What you need to do:
Extract every line of the records below that contains the word "Click".

Data to process:
===
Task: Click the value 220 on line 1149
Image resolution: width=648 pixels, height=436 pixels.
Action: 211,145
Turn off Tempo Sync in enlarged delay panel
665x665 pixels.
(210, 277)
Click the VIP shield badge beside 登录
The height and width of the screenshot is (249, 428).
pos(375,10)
===
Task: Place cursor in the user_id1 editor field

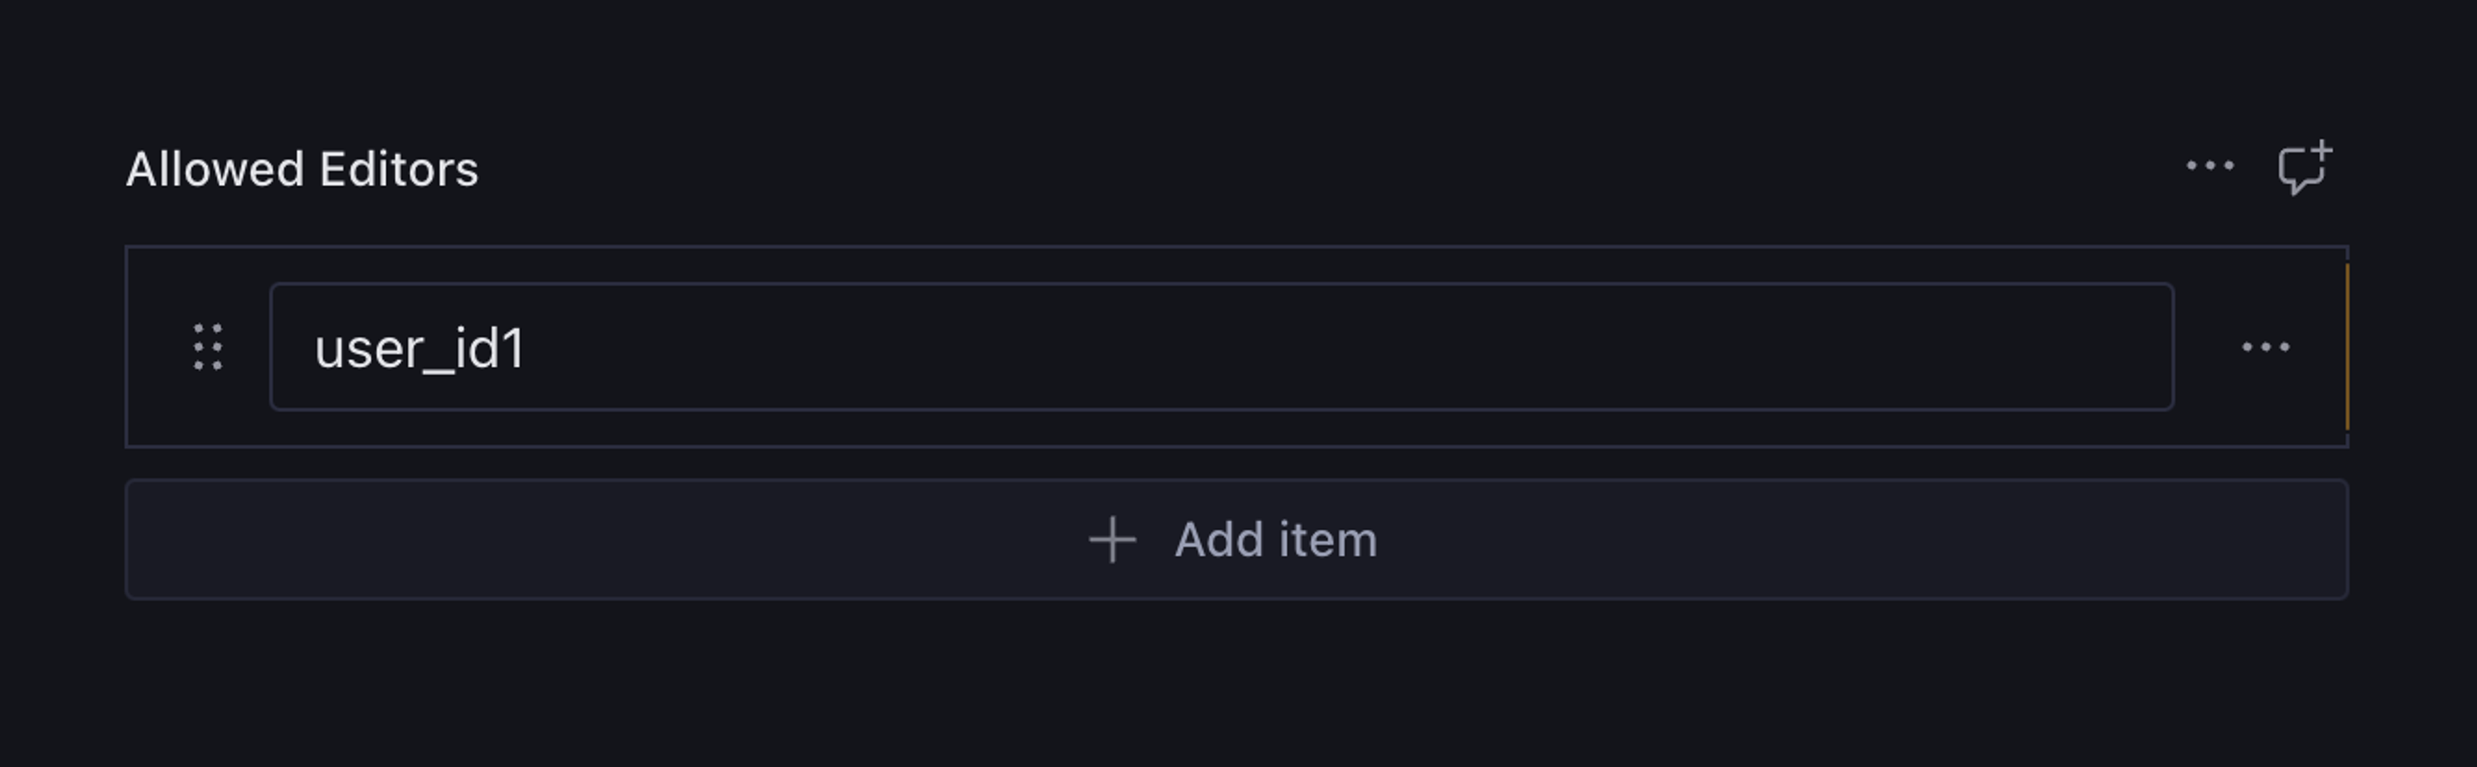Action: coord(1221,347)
===
Exercise output:
Task: Click the value 220 on line 1149
Click the VIP shield badge beside 登录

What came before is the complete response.